Wasserman, 886 F.2d at 685 (4th Cir. 1989) (citations omitted).
B. The Remaining State Law Claims
In addition to invoking this Court's jurisdiction by relying upon the federal question presented by its RICO claim, Pyramid also alleges that the Court's jurisdiction is based on diversity of citizenship pursuant to 28 U.S.C. § 1332. With the dismissal of the RICO claim, as discussed above, the federal question disappears, and diversity becomes the only possible basis for the Court to exercise jurisdiction over Pyramid's remaining state law claims.
At first glance, there seems to be complete diversity between Pyramid (an alien) and International (a citizen of Arizona and the District of Columbia). However, the issue is not that clear-cut because WIBT, International's subsidiary, is also an alien.
Although WIBT is not named as a defendant in this suit, Pyramid's claims against International are, in every respect, based exclusively upon WIBT's alleged misconduct. Pyramid repeatedly alleges and argues that International's complete control and domination of WIBT rendered WIBT a "mere instrumentality" of International and that therefore International should be liable for WIBT's wrongful acts.
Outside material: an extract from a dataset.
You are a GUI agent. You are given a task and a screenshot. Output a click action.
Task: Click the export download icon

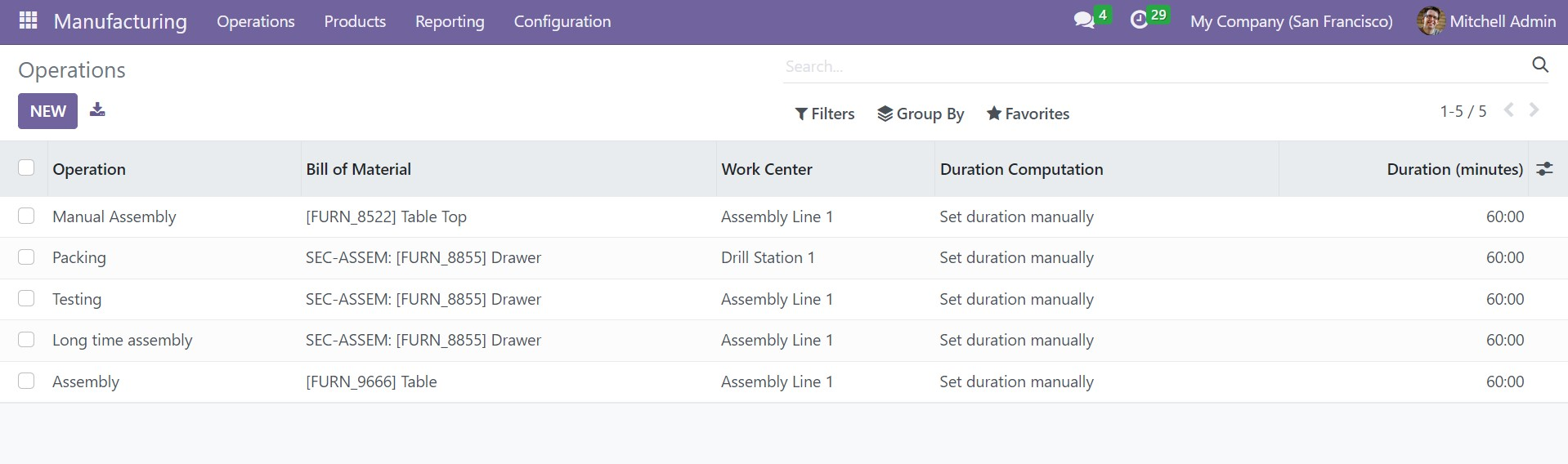click(97, 109)
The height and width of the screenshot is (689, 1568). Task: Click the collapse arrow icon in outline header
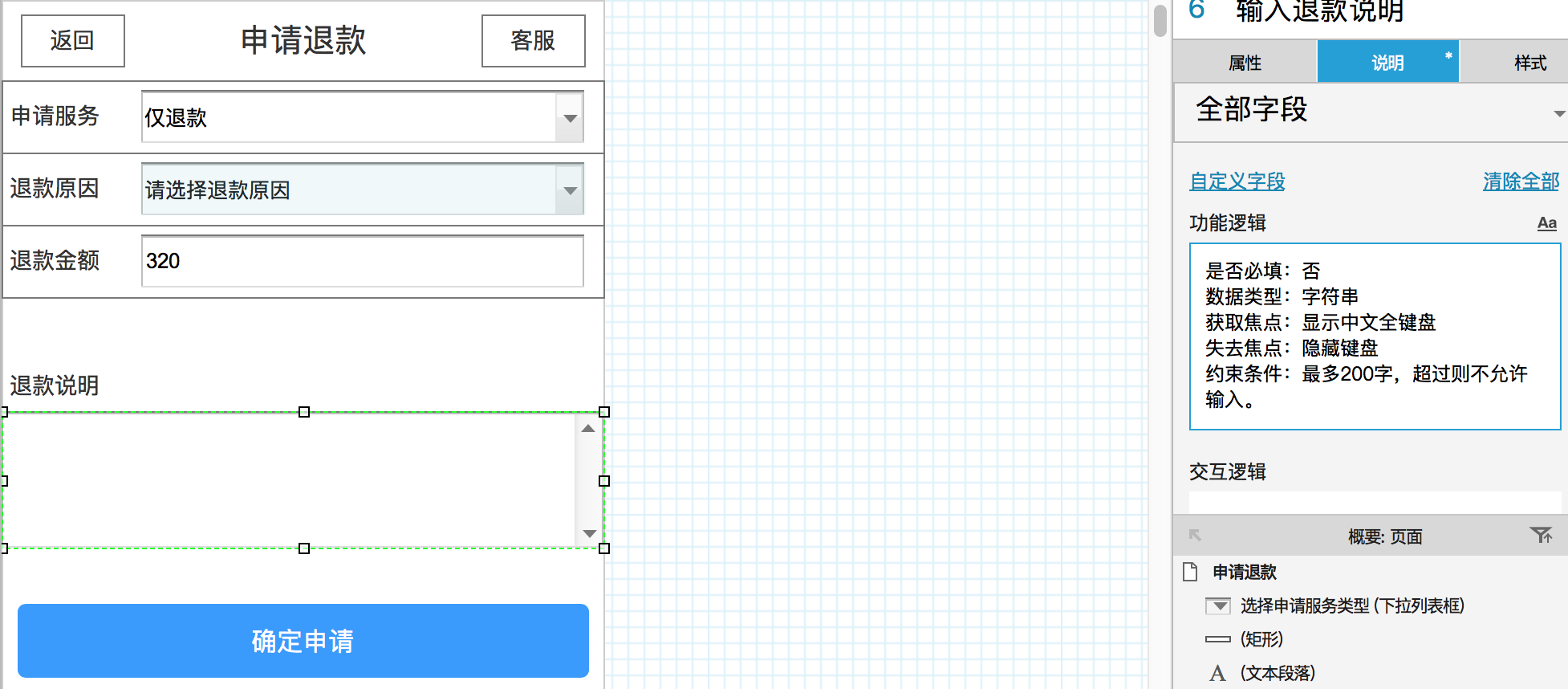coord(1195,535)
Pyramid's theory of "piercing the corporate veil" and holding International vicariously liable for the misfeasance of its subsidiary implicates one of the more arcane areas of diversity jurisdiction law: whether the subsidiary's citizenship should be imputed to the parent corporation. It is true, as Pyramid contends, that "subsidiary and parent corporations are generally considered to be separate entities for diversity jurisdiction purposes." U.S.I. Properties Corp. v. M.D. Constr. Co., 860 F.2d 1, 7 (1st Cir. 1988), cert. denied, 490 U.S. 1065, 109 S. Ct. 2064, 104 L. Ed. 2d 629 (1989). But this by no means completes the analysis required to determine International's citizenship for the purposes of this Court's jurisdiction.
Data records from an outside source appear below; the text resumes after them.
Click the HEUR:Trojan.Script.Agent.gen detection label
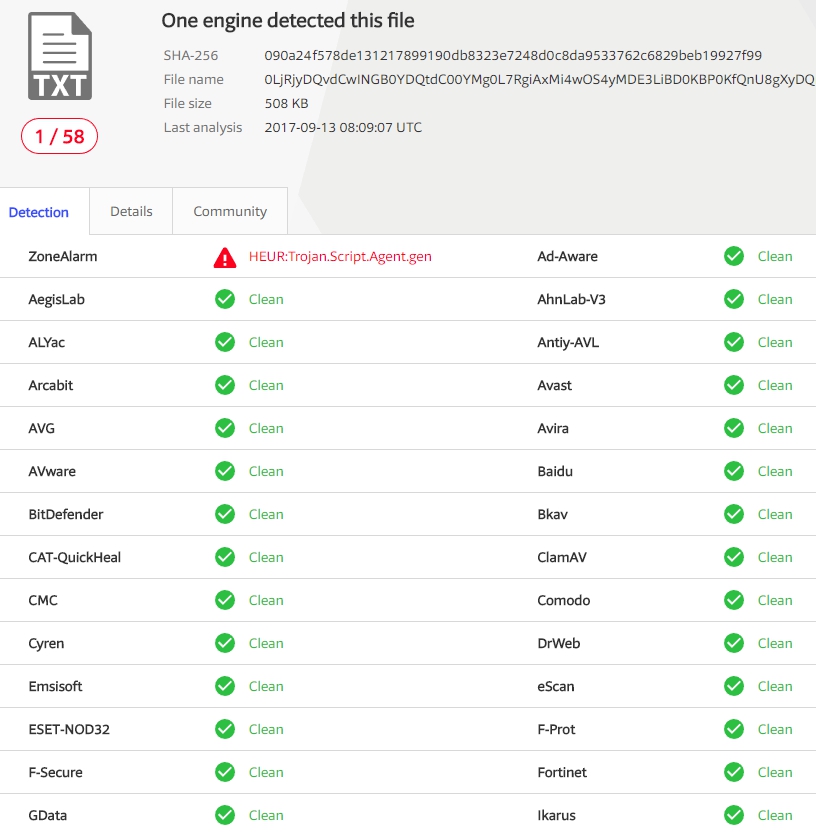The image size is (816, 834). [340, 256]
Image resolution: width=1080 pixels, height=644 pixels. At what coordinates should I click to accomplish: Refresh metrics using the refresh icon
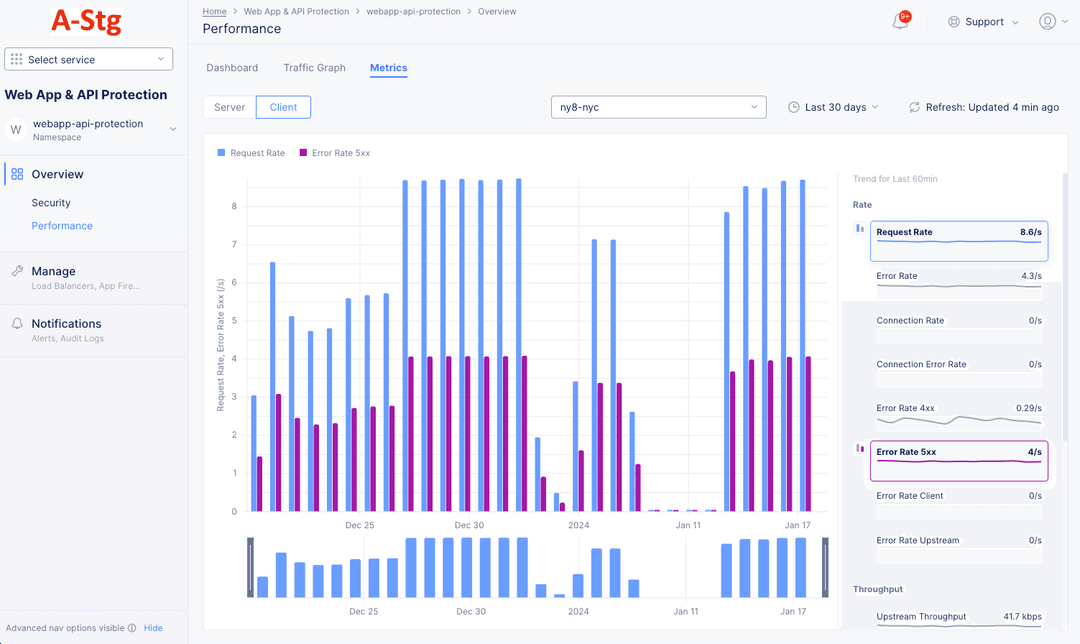point(914,107)
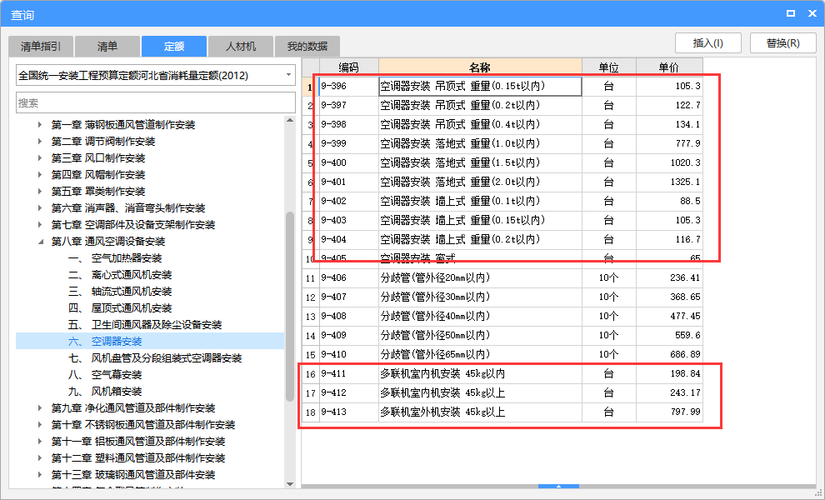Select the 我的数据 tab
This screenshot has width=825, height=500.
307,47
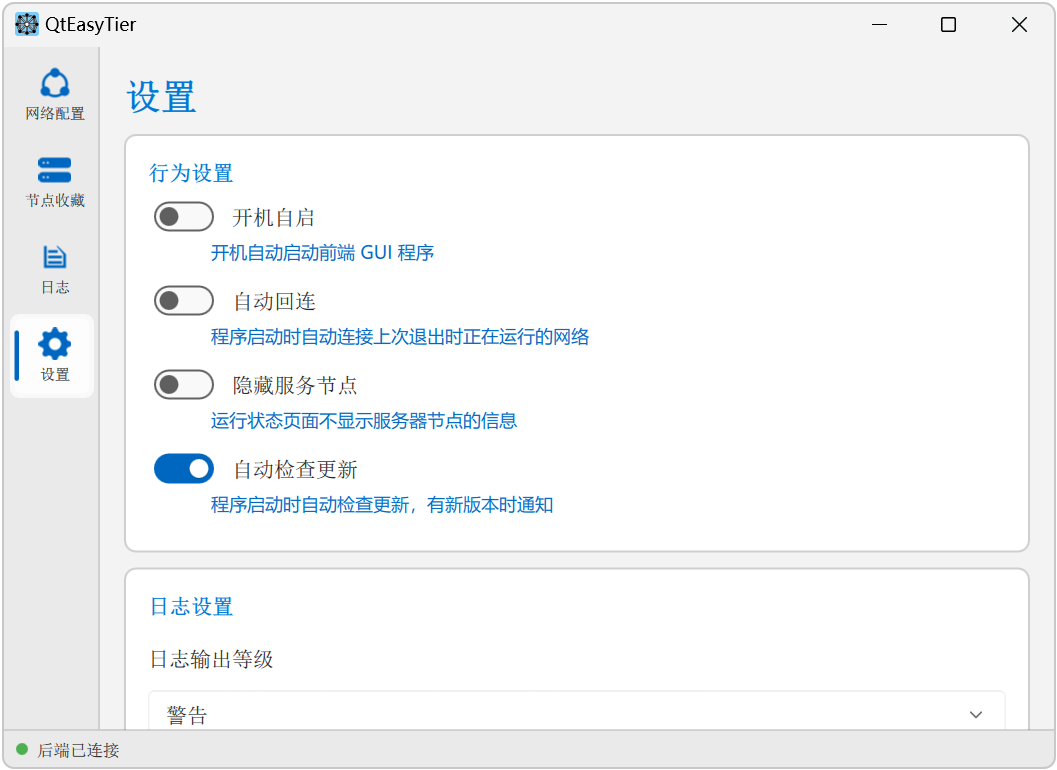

Although the proposition of law cited above is generally correct, several courts have recognized and applied an "alter ego" exception when the parent corporation is being sued solely for the acts of its completely controlled subsidiary. In Freeman v. Northwest Acceptance Corp., 754 F.2d 553 (5th Cir. 1985), for example, the court vacated and remanded due to its "serious doubts" about the district court's subject matter jurisdiction and held "that Northwest, as alter ego of First Commercial [Northwest's wholly-owned subsidiary], acquired the Colorado citizenship of First Commercial for purposes of subject matter jurisdiction of this action." Id. at 558; see Kuehne & Nagel (AG & Co.) v. Geosource, Inc., 874 F.2d 283, 291 (5th Cir. 1989) ("no diversity jurisdiction existed to entertain the action of the alien plaintiff . . . against Geosource, because Geosource is also an alien once it assumes the residence of [its alter ego subsidiary]"); Chesco Co. v. National Gypsum Co., 649 F. Supp. 65, 66-67 (E.D.N.Y. 1986) (even if court assumes that National Gypsum and its wholly-owned subsidiary are one corporate entity, court would dismiss for lack of complete diversity because both subsidiary and plaintiff are incorporated in New York).
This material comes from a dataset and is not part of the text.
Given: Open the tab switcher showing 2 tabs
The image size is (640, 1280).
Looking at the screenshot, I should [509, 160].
Thus, for purposes of diversity jurisdiction, a corporation may have multiple citizenships: its place of incorporation, its principal place of business, and the place of incorporation of its alter ego subsidiary. Panalpina Welttransport GMBH v. Geosource, Inc., 764 F.2d 352, 354 (5th Cir. 1985). The Panalpina court's language is particularly appropriate in this case:
The alter ego doctrine may be used to add places of citizenship to the abrogation of diversity jurisdiction . . . . Consistent therewith, if a parent were sued as a result of activities of a subsidiary, the alter ego doctrine would attribute the subsidiary's place of incorporation to the parent even if such resulted in destroying complete diversity.